What to produce: After locating the line with "Auto-autothermostaat (82, 602)", retype it and every later line exactly, stopping at the end of the records.

The records:
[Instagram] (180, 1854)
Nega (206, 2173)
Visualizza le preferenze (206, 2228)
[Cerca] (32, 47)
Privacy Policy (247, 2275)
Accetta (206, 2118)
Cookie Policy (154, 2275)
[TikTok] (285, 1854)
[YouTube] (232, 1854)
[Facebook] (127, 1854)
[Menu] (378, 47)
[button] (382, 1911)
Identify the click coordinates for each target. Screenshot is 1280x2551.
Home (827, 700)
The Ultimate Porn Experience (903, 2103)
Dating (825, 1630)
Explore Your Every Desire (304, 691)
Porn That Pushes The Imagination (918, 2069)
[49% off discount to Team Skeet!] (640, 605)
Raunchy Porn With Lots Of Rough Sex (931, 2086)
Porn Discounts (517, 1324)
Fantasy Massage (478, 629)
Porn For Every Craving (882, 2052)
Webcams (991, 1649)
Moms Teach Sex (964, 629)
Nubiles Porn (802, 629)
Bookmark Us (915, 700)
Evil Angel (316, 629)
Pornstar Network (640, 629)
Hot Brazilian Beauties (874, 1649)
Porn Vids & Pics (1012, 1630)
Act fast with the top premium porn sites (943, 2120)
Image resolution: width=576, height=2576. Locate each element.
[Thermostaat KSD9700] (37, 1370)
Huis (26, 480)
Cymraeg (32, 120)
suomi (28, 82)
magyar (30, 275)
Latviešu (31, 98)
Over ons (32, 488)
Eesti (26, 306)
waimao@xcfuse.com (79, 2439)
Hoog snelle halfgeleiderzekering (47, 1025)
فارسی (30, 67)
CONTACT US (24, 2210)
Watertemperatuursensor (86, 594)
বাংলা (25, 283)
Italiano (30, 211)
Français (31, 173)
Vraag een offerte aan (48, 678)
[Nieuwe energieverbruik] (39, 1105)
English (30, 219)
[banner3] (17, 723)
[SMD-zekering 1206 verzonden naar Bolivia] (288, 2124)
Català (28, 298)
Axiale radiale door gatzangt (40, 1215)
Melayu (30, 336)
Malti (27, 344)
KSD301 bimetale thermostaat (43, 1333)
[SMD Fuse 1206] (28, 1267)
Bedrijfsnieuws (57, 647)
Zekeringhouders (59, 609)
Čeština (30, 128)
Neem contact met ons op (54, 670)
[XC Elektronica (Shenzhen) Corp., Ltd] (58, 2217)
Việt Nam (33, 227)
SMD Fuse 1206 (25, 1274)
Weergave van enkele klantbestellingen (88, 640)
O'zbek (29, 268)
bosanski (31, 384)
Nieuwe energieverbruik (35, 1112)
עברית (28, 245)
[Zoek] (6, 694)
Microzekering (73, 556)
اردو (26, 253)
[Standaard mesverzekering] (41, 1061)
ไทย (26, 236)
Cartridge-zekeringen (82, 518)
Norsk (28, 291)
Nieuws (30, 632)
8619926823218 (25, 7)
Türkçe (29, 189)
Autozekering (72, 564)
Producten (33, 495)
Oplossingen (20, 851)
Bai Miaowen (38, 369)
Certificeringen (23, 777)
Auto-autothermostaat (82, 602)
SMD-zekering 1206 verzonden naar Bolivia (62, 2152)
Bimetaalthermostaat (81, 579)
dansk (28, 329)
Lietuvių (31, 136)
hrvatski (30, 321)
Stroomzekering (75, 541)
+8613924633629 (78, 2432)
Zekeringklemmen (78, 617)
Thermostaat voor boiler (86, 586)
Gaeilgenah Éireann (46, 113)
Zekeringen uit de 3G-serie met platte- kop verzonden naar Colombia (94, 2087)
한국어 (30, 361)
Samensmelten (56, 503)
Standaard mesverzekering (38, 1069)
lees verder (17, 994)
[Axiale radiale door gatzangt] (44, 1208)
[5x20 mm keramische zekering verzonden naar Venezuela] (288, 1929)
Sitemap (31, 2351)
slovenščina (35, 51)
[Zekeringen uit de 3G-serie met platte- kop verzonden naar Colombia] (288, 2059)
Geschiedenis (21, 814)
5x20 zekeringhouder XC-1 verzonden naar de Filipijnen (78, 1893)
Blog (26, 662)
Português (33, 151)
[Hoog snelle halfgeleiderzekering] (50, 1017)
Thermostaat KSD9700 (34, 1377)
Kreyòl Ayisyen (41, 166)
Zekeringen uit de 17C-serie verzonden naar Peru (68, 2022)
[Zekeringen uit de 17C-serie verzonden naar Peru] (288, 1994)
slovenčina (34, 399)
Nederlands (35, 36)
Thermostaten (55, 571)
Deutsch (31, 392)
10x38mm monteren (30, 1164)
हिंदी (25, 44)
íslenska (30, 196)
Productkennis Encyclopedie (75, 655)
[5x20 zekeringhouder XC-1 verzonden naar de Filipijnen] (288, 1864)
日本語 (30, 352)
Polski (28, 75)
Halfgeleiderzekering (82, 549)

Expected answer:
Auto-autothermostaat (82, 602)
SMD-zekering 1206 verzonden naar Bolivia (62, 2152)
Bimetaalthermostaat (81, 579)
dansk (28, 329)
Lietuvių (31, 136)
hrvatski (30, 321)
Stroomzekering (75, 541)
+8613924633629 (78, 2432)
Zekeringklemmen (78, 617)
Thermostaat voor boiler (86, 586)
Gaeilgenah Éireann (46, 113)
Zekeringen uit de 3G-serie met platte- kop verzonden naar Colombia (94, 2087)
한국어 (30, 361)
Samensmelten (56, 503)
Standaard mesverzekering (38, 1069)
lees verder (17, 994)
[Axiale radiale door gatzangt] (44, 1208)
[5x20 mm keramische zekering verzonden naar Venezuela] (288, 1929)
Sitemap (31, 2351)
slovenščina (35, 51)
[Zekeringen uit de 3G-serie met platte- kop verzonden naar Colombia] (288, 2059)
Geschiedenis (21, 814)
5x20 zekeringhouder XC-1 verzonden naar de Filipijnen (78, 1893)
Blog (26, 662)
Português (33, 151)
[Hoog snelle halfgeleiderzekering] (50, 1017)
Thermostaat KSD9700 (34, 1377)
Kreyòl Ayisyen (41, 166)
Zekeringen uit de 17C-serie verzonden naar Peru (68, 2022)
[Zekeringen uit de 17C-serie verzonden naar Peru] (288, 1994)
slovenčina (34, 399)
Nederlands (35, 36)
Thermostaten (55, 571)
Deutsch (31, 392)
10x38mm monteren (30, 1164)
हिंदी (25, 44)
íslenska (30, 196)
Productkennis Encyclopedie (75, 655)
[5x20 zekeringhouder XC-1 verzonden naar de Filipijnen] (288, 1864)
日本語 (30, 352)
Polski (28, 75)
Halfgeleiderzekering (82, 549)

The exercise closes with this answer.